Structured Chain-of-Thought Prompting for Few-Shot Generation of Content-Grounded QA Conversations
Md Arafat Sultan, Jatin Ganhotra, Ramón Fernandez Astudillo
TL;DR
This work tackles the problem of closed-domain hallucinations in open-source LLMs when generating content-grounded multi-turn QA conversations. It introduces Structured Chain-of-Thought (SCoT) prompting, modeling the task as a state machine with four distinct states ($uu$, $ac$, $ss$, $au$) to modularize reading, reasoning, and generation, and to optionally leverage different tools in each state. Intrinsic evaluations show that explicit reading-oriented states significantly improve faithfulness to grounding documents, with up to 16.8% gains, while extrinsic evaluations demonstrate that synthetic data generated via SCOT can train competitive QA agents and even surpass target-domain gold data in some settings.

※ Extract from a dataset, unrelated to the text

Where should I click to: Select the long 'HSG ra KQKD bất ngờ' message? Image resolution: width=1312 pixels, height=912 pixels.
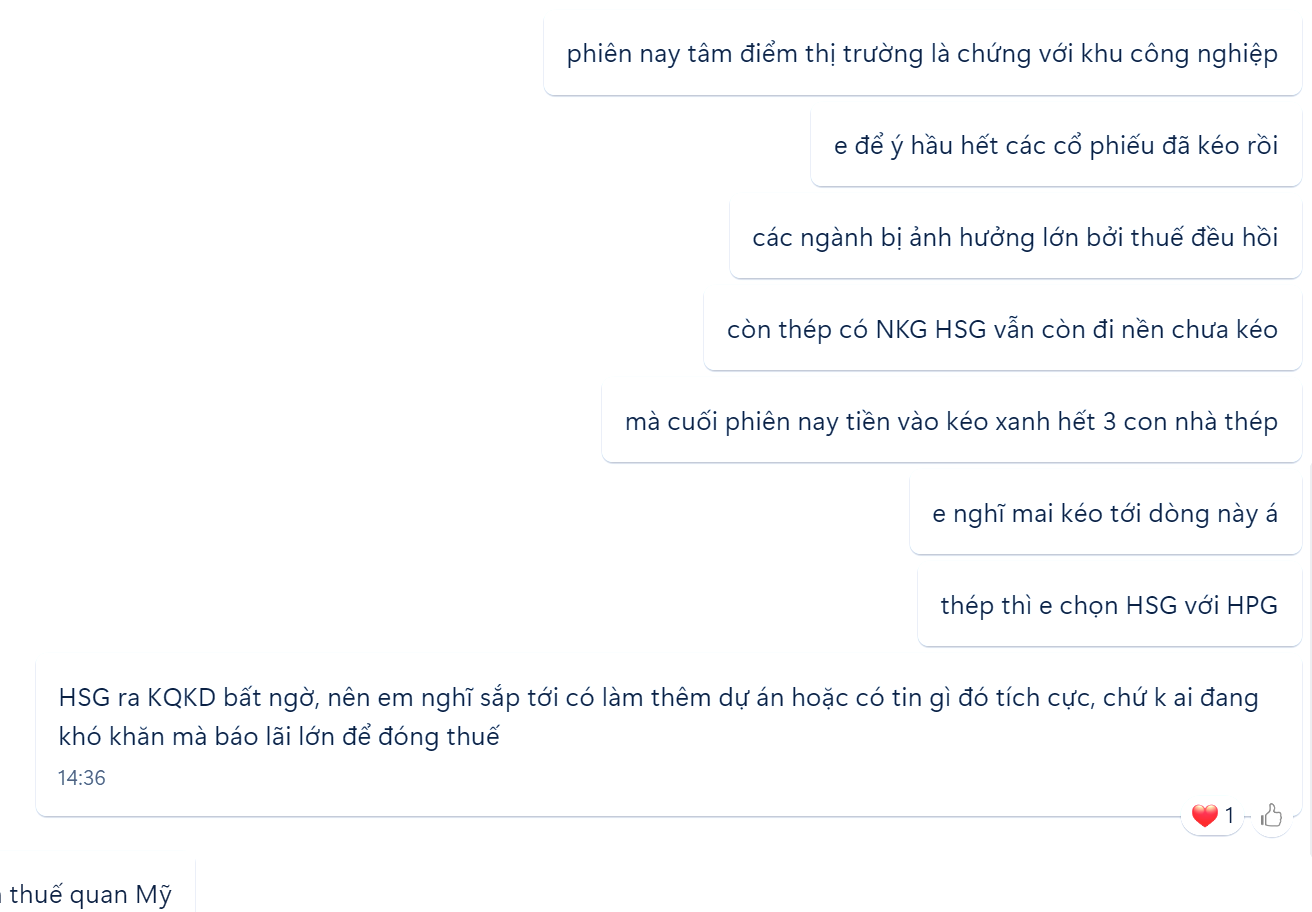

The findings highlight the practical potential of state-aware, open-source prompting plus synthetic data augmentation to enable reliable content-grounded conversational QA without heavy instruction tuning or memorized knowledge. This approach offers a data-efficient path to robust conversational QA systems applicable to diverse domains and demonstrates how modular task decomposition can curb hallucinations in large language models.
Abstract
We introduce a structured chain-of-thought (SCoT) prompting approach to generating content-grounded multi-turn question-answer conversations using a pre-trained large language model (LLM). At the core of our proposal is a structured breakdown of the complex task into a number of states in a state machine, so that actions corresponding to various subtasks, e.g., content reading and utterance generation, can be executed in their own dedicated states. Each state leverages a unique set of resources including prompts and (optionally) additional tools to augment the generation process. Our experimental results show that SCoT prompting with designated states for hallucination mitigation increases agent faithfulness to grounding documents by up to 16.8%. When used as training data, our open-domain conversations synthesized from only 6 Wikipedia-based seed demonstrations train strong conversational QA agents; in out-of-domain evaluation, for example, we observe improvements of up to 13.9% over target domain gold data when the latter is augmented with our generated examples.